“Measure twice, cut once.” “Look before you leap.” “Don’t jump the gun.”
Okay, we’re out of idioms about assessing before acting. But too often project teams make a new IT investment and rush to have it up and running before Friday. We totally understand, but with such big investments - and all the new processes that the tool has to offer - wouldn’t it be beneficial to take a step back and look at the big picture? Your team finally has a chance to redefine the way it does work which, hopefully, will make your job easier in the long run.
Taking that step back and assessing your current state during the Examine phase is crucial. Instead of rushing through all those convoluted processes to implementation, we’d encourage project teams to approach this phase head on. This is where your voice is finally heard among stakeholders and your new ideas can be come to fruition.
Let’s take a look at some areas that need the most attention during your Examine phase, and will allow your new investment to be implemented on time, under budget and, frankly, exactly how you envisioned it.

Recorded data
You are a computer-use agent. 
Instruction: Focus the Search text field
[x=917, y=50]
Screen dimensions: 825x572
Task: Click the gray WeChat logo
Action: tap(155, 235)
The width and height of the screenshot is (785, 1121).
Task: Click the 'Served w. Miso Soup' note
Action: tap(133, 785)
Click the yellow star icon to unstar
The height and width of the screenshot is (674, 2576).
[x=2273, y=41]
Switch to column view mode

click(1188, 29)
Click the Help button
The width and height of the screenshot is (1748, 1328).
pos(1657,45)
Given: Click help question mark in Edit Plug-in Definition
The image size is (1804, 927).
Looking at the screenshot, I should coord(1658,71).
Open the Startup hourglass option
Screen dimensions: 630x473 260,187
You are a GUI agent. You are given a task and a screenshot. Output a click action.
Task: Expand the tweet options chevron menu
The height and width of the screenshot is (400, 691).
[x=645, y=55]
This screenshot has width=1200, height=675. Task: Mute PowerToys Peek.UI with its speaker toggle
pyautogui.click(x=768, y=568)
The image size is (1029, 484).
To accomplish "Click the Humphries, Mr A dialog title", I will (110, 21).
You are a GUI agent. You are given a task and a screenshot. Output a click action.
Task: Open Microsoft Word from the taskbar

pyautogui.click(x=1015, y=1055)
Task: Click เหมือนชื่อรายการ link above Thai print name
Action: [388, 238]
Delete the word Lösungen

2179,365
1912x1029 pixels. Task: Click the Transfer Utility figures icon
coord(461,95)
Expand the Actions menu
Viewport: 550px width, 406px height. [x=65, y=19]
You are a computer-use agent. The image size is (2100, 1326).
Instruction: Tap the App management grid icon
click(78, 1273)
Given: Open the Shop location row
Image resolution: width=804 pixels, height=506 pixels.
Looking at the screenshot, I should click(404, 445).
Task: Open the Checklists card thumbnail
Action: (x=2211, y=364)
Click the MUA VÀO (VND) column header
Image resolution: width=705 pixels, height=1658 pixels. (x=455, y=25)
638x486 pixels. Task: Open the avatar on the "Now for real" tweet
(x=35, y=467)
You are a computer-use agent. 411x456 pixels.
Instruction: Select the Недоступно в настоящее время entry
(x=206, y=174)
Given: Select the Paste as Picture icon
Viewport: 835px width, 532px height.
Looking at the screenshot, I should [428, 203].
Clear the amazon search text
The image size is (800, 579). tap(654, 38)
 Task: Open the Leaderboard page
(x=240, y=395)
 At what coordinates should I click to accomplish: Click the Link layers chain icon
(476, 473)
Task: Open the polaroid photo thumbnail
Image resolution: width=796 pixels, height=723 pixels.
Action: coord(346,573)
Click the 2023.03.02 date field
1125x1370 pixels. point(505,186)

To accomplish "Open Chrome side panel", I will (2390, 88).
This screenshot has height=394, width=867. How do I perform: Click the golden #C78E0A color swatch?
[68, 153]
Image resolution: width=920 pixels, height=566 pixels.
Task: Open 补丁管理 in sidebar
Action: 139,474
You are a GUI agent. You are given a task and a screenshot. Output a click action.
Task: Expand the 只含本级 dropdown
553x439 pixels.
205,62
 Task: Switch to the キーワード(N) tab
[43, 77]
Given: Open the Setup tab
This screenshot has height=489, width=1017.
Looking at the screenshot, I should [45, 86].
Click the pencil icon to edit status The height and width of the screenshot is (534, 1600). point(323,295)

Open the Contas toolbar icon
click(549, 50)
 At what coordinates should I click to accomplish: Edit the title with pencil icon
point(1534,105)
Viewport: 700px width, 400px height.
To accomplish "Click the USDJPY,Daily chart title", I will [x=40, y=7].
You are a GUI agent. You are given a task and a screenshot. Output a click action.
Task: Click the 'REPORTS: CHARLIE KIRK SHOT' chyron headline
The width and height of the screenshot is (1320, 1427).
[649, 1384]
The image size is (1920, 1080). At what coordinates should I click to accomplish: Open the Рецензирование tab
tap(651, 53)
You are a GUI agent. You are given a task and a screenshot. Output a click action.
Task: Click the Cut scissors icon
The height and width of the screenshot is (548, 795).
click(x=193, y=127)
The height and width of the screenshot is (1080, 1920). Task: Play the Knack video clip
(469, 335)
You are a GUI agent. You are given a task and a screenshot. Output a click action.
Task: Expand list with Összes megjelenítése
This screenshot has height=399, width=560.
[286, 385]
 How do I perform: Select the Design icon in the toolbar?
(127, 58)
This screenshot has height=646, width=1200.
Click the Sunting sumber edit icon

TO-DO LIST:
a. Summarize the passage on the Examine phase in two sentences.
b. Rewrite the passage on the Examine phase from "Taking that step" up to and including "you envisioned it.", substituting "decision-makers" for "stakeholders".
c. Extend the passage on the Examine phase, continuing from its final sentence.

RESPONSES TO THE TASKS:
a. The passage observes that project teams often rush to get a new IT investment running instead of stepping back to look at the big picture and redefine how they work. It holds that assessing the current state during the Examine phase is crucial, since this phase lets the team's voice be heard among stakeholders and helps the investment be implemented on time, under budget and as envisioned.

b.
Taking that step back and assessing your current state during the Examine phase is crucial. Instead of rushing through all those convoluted processes to implementation, we’d encourage project teams to approach this phase head on. This is where your voice is finally heard among decision-makers and your new ideas can be come to fruition.
Let’s take a look at some areas that need the most attention during your Examine phase, and will allow your new investment to be implemented on time, under budget and, frankly, exactly how you envisioned it.

c.
Defining Your Implementation Process
Every project team should have a clear path to success before ever stepping foot inside that conference room. This includes everything from initiating the project and planning your kickoff meetings to knowing what steps will take place when your organization transitions from its legacy system to its shiny new one. Cask’s Professional Services teams use ServiceNow’s Adaptive Implementation Framework (SAIF). This precise process ensures everyone knows the road to a successful implementation. Let’s review that 6-step process now:
- Initiate: Prepare your teams, find the appropriate resources, and schedule Kickoff meetings so you and your contractor can get to know each other. This gives you a chance to set your expectations of the project.
- Examine: Look at your current processes, and put them through the grinder with your project consultants. Capture and define the processes and requirements that will give you the tool that your organization has always intended to have.
- Plan: You’ve got your requirements down, now go through them with a fine-tooth comb. Make sure every detail is included and they are prioritized accordingly. Remember that “Measure twice, cut once” idiom we referenced earlier?
- Create: Finally, the meat and potatoes! Watch as the development team goes after your new tool and turns into a well-oiled machine - based off the requirements you provided, of course.
- Transition: It’s your turn to get your hands on the tool. User Acceptance Testing is the main focus of this step. Break things, and then try to break them again. Make sure every bug is out of the system before you Go-Live.
- Close: You’ve done it! You’re finally getting to reap the benefits of your newly configured software and have hit the ground running. Maybe it’s time to start thinking about a Phase II?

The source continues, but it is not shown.